Ночь отступила - пламя костра потянулось к небу. Искры огненной мошкарой улетали в ночь и исчезали в ней. В костер бросили еще ворох хвороста. Огонь, как клубок рыжих хищников, с ворчанием жадно набросился на него и рвал свою добычу, с треском разгрызая неподатливые сучья. Насытившись, лениво ползал по объеденным веткам, покрытым белым саваном пепла, и все еще завораживал.
- Фрося, давай напоследок "Темную ночь"... - попросила Галя. - Отец любил ее...

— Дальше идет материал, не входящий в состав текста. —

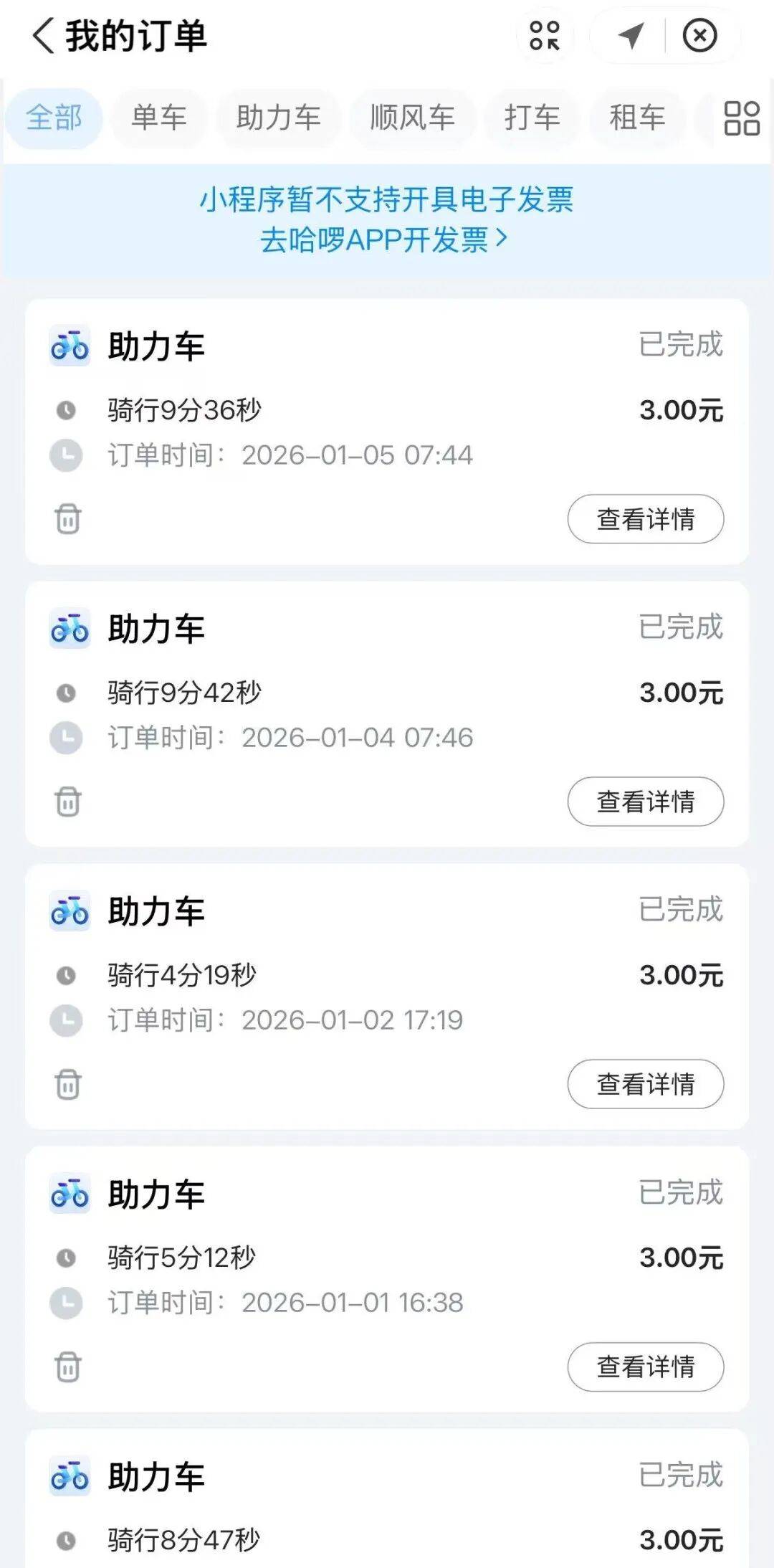
Task: Click 查看详情 on the first order
Action: [644, 519]
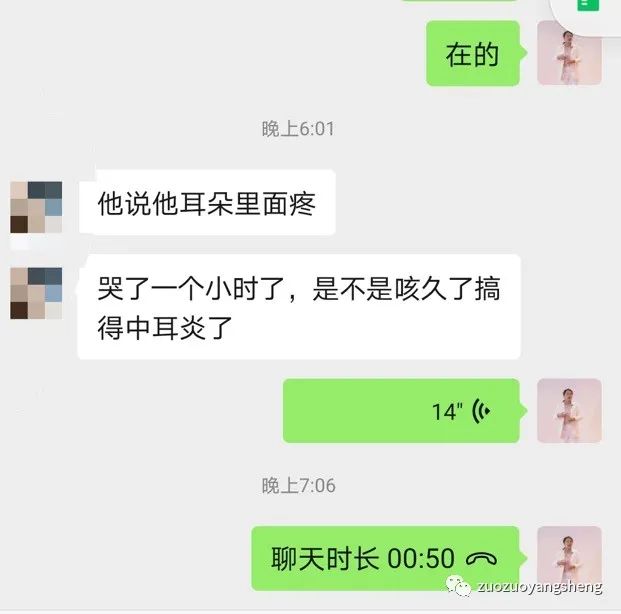The image size is (621, 614).
Task: Open contact avatar beside 他说他耳朵里面疼
Action: point(36,207)
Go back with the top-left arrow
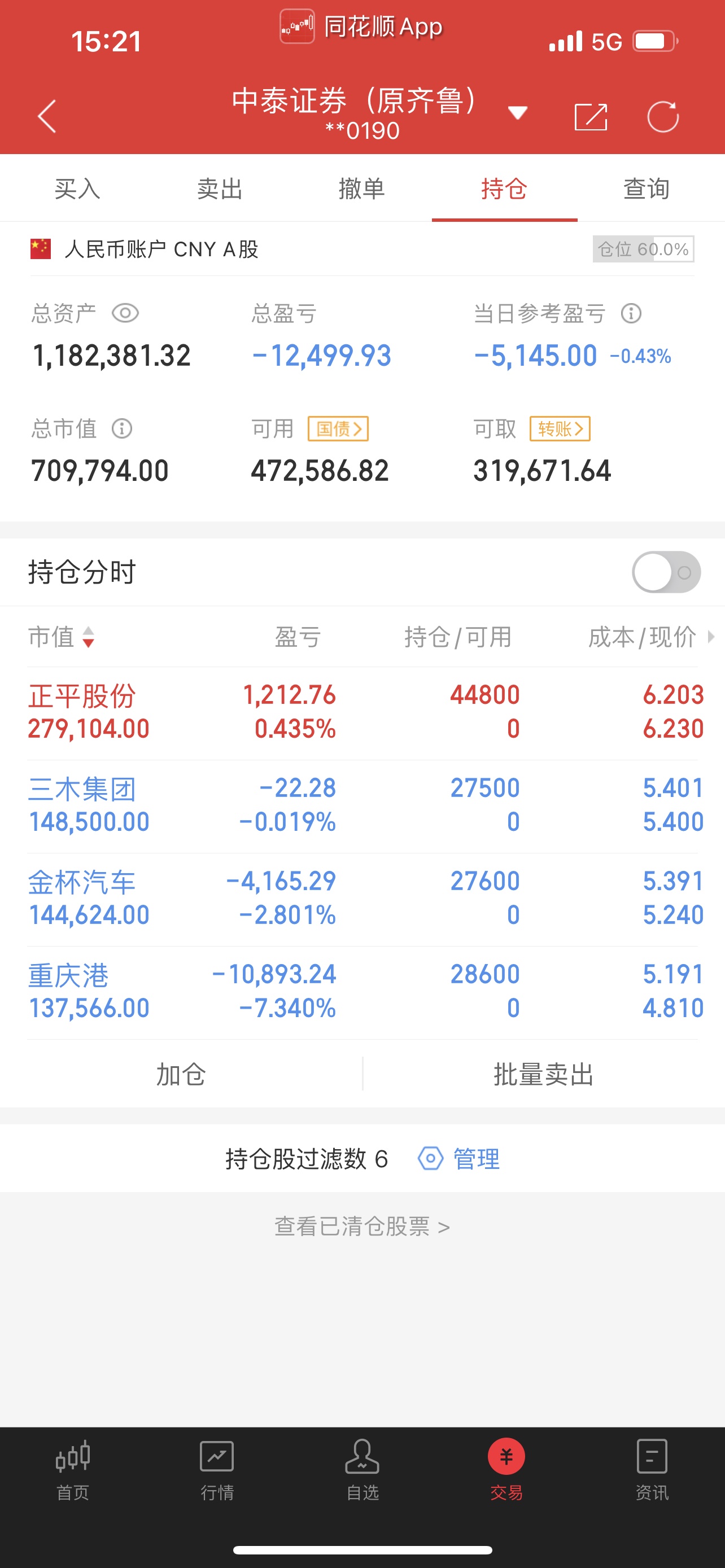 (47, 116)
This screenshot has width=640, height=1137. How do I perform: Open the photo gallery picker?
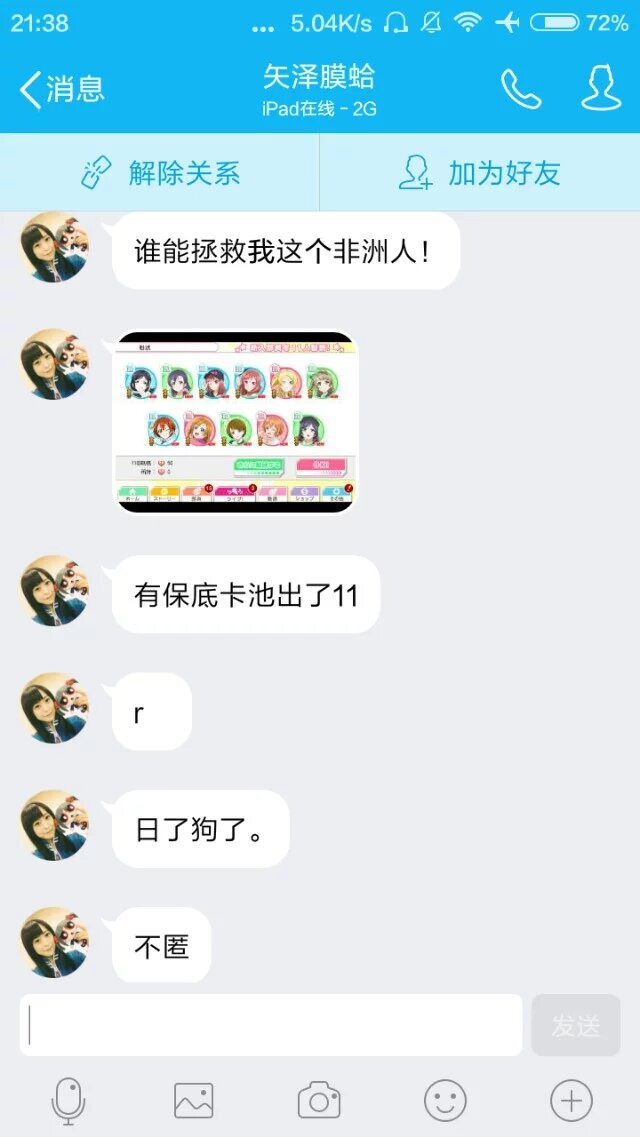tap(194, 1101)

"Фрося" - еще одно прозвище Семена. Он любил играть на гита-ре и петь. И, бывало, объявлял: "Выступает Стодольник Сема!", подражая полюбившейся героине одного из фильмов, которая громко объявляла в своем сельском клубе: "Выступает Бурлакова Фрося!" Так у него появилось еще одно прозвище - "Фрося".
И в темной ночи, укрывшей бескрайнюю степь, засвистели пули. И ветер гудел в проводах, и тревога, и грусть, и надежда сме-шались с любовью и нежностью, и они в любую минуту могли оборваться, потому что могла оборваться жизнь.
- Эх, ребята, - когда песня закончилась, сказала Галя, - дай Бог, чтобы нас минула чаша сия. Страшное было время. И сейчас вирус безумия бродит по миру. Рядом с нами кровавые войны: Югославия, Приднестровье, Армения, Азербайджан, Чечня. Звериная ненависть с оскалом смерти. Мальчики, я боюсь. Боюсь за вас, за детей, за наших стариков. Мы жили в светлое доброе время, и оно прошло.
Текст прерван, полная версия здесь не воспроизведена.